Even with the visual grandeur, however, there’s an underlying sense that Marvel isn’t entirely sure audiences are ready for the far-out concepts it’s introducing. The next stage of Marvel films will go all-in on the big-bad Thanos and the ultra-powerful Infinity Stones (we break them down here), and that level of pure comic bookiness will be a jump from the relatively grounded approach Marvel’s original slate of films took. Doctor Strange is no doubt meant to help bridge that transition by setting up the weirder aspects of the world, but at times, the movie seems insecure about its own bizarro tendencies.
It’s seen throughout the film, from the vague motivations of Mads Mikkelsen’s generic baddie to the casting of Tilda Swinton as The Ancient One. (That decision was influenced by fears of the ethnic stereotyping associated with the original character, and by a squeamishness about acknowledging a Tibetan hero and potentially alienating the Chinese market. Still, the choice inevitably looks like cultural whitewashing.) But that insecurity is most exemplified by an awkward strain of pop-culture humor that feels absolutely shoehorned into the film. The Eminem and Beyoncé references just feel desperate and needy.
Which is a shame, because Doctor Strange is at its most entertaining when it’s unapologetically different from anything Marvel has done before. Without getting into spoilers, there’s a sequence toward the end of the film that's outright stunning, both in conception and execution. It’s a type of cerebral climax that the studio would simply never have attempted five years ago, and the fact that it works so well is a testament to the larger vision Derrickson and co-writers Jon Spaihts and C. Robert Cargill have for this character and this universe.

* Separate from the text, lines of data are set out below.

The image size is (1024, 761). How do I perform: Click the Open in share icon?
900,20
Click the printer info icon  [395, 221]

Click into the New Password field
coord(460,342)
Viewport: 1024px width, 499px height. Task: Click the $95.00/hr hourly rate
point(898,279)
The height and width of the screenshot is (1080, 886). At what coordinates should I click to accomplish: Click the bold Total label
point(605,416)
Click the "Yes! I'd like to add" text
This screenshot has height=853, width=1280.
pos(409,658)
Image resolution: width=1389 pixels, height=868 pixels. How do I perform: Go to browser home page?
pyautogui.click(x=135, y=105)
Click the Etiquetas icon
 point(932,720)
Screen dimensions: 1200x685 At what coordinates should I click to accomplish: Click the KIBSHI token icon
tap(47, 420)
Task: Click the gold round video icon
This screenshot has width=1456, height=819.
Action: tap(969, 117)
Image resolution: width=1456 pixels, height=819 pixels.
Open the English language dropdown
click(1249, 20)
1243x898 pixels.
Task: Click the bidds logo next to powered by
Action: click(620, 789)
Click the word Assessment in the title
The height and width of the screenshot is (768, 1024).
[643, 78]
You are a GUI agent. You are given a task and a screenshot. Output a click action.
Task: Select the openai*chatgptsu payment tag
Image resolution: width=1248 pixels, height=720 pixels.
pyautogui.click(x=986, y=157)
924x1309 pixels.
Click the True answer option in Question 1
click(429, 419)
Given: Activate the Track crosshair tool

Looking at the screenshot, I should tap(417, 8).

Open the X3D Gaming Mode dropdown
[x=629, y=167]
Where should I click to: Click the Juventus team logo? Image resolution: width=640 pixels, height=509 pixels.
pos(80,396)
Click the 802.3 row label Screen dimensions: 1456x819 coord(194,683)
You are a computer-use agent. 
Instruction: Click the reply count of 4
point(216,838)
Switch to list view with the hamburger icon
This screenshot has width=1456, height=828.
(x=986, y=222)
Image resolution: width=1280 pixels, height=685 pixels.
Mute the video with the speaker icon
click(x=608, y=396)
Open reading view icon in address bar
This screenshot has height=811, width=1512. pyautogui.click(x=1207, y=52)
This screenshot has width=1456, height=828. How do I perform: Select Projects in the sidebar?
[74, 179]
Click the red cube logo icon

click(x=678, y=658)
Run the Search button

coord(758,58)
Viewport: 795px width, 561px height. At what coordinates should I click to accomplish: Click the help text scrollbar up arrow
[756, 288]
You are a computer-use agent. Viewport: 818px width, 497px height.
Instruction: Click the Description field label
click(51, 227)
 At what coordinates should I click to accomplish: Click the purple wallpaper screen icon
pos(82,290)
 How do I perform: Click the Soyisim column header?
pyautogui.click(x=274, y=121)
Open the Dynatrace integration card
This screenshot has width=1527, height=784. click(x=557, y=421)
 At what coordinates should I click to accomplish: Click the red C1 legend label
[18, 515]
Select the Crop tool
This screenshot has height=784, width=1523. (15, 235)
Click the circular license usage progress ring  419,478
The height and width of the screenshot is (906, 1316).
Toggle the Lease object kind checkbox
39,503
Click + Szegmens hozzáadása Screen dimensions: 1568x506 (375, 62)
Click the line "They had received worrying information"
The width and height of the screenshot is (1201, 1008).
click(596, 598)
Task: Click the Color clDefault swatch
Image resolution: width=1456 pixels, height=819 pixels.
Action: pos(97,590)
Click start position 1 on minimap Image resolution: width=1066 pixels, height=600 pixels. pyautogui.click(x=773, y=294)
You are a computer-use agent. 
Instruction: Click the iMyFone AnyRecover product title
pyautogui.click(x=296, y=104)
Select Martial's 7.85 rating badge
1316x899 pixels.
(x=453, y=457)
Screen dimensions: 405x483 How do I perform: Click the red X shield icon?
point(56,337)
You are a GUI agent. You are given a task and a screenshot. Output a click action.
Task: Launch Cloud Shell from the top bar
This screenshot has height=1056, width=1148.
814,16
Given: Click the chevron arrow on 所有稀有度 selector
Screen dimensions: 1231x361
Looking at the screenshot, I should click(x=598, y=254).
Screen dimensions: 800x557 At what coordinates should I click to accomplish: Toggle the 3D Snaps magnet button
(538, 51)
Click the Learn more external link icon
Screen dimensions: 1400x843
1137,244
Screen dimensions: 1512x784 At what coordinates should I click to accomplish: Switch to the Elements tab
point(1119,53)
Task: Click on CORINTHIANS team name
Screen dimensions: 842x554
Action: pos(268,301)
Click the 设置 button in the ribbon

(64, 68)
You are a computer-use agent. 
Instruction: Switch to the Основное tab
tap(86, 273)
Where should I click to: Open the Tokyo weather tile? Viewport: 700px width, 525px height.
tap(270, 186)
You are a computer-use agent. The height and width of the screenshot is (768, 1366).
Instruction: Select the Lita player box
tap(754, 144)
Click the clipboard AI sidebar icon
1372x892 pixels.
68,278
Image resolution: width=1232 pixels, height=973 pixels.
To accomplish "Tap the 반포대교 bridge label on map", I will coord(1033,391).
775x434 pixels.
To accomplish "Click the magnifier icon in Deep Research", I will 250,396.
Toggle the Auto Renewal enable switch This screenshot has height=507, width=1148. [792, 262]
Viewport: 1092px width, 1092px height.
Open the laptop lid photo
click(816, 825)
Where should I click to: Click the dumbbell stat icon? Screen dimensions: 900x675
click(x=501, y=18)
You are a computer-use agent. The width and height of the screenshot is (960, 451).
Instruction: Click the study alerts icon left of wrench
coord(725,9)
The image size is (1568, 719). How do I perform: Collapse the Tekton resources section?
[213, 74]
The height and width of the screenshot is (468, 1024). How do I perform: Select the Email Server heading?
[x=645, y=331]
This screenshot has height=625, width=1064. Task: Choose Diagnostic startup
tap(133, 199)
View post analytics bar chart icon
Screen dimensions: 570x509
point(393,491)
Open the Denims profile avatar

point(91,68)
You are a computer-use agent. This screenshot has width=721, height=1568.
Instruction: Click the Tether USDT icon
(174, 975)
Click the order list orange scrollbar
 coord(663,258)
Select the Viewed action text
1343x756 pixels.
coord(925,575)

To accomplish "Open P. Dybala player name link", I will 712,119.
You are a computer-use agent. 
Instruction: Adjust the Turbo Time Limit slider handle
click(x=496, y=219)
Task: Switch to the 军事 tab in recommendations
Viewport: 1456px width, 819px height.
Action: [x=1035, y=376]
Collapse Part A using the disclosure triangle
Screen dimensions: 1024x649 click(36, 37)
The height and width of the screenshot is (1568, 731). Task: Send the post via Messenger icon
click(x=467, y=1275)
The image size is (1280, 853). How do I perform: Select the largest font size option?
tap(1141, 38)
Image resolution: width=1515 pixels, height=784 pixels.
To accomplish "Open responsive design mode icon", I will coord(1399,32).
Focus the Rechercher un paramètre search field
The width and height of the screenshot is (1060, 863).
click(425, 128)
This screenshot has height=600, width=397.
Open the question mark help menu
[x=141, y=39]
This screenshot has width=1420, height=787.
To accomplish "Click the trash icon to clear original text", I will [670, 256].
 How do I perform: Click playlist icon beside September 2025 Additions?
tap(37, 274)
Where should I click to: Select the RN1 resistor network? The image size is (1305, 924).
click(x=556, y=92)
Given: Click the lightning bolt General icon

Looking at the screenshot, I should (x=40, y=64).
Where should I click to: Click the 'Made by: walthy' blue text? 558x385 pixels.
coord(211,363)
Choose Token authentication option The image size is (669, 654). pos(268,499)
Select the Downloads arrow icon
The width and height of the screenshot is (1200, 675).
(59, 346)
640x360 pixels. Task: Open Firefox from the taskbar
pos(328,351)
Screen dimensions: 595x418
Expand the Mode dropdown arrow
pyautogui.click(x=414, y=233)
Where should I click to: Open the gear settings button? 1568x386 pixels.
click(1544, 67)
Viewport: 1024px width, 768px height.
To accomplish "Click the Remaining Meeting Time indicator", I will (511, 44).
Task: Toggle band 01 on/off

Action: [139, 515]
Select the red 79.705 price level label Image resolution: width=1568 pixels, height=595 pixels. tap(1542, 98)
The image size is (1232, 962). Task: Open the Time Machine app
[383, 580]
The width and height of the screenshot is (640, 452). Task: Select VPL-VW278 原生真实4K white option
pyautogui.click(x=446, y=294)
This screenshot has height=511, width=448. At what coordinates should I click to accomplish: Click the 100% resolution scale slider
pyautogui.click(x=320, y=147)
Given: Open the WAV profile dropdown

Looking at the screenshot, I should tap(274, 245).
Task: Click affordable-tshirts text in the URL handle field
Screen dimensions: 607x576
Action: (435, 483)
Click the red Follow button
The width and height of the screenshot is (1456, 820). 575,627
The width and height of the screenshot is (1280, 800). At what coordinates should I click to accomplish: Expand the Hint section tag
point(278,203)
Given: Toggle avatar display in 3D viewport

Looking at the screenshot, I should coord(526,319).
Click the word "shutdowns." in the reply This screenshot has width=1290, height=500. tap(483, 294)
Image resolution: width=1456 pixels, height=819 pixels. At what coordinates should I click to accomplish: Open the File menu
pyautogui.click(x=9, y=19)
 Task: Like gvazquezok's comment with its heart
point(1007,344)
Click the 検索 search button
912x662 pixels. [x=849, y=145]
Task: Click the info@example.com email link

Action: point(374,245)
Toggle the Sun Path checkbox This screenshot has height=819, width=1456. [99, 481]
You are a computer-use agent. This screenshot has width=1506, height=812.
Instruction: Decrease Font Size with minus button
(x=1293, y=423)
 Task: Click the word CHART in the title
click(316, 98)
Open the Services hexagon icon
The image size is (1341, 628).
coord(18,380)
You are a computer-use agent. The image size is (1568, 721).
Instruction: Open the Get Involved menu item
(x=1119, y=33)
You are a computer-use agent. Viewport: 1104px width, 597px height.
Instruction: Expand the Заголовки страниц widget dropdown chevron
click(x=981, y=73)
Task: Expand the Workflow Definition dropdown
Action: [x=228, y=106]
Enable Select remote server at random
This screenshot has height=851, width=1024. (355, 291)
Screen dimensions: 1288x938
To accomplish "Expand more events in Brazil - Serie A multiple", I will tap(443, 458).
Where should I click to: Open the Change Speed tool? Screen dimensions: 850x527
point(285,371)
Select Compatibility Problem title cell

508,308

At its best when it's unlike anything Marvel has attempted before
Perhaps it’s just that there's a little too much Marvel Studios in Doctor Strange, when the strongest thing about the film are the filmmakers hired to bring it to life. The company has set the template for modern blockbusters, with practically every studio in Hollywood adopting its shared-universe strategy. A large part of that success has been due to the diligent, careful orchestration that connects all the films. But we’ve seen Tony Stark’s origin story before; we’ve seen Ant-Man. We know that formula works. And when it's repeated year after year, that’s what it becomes: a tired formula. Marvel stepping outside its comfort zone in terms of tone and approach is a good start, but the studio will have to start doing the same thing with the structure of its stories, otherwise its Cinematic Universe will collapse upon itself, no matter how pretty the visual effects. Marvel should be commended for figuring out that it needs to open the portal to a richer, more varied world of movies for its long-term success. In the future, it just needs to step through.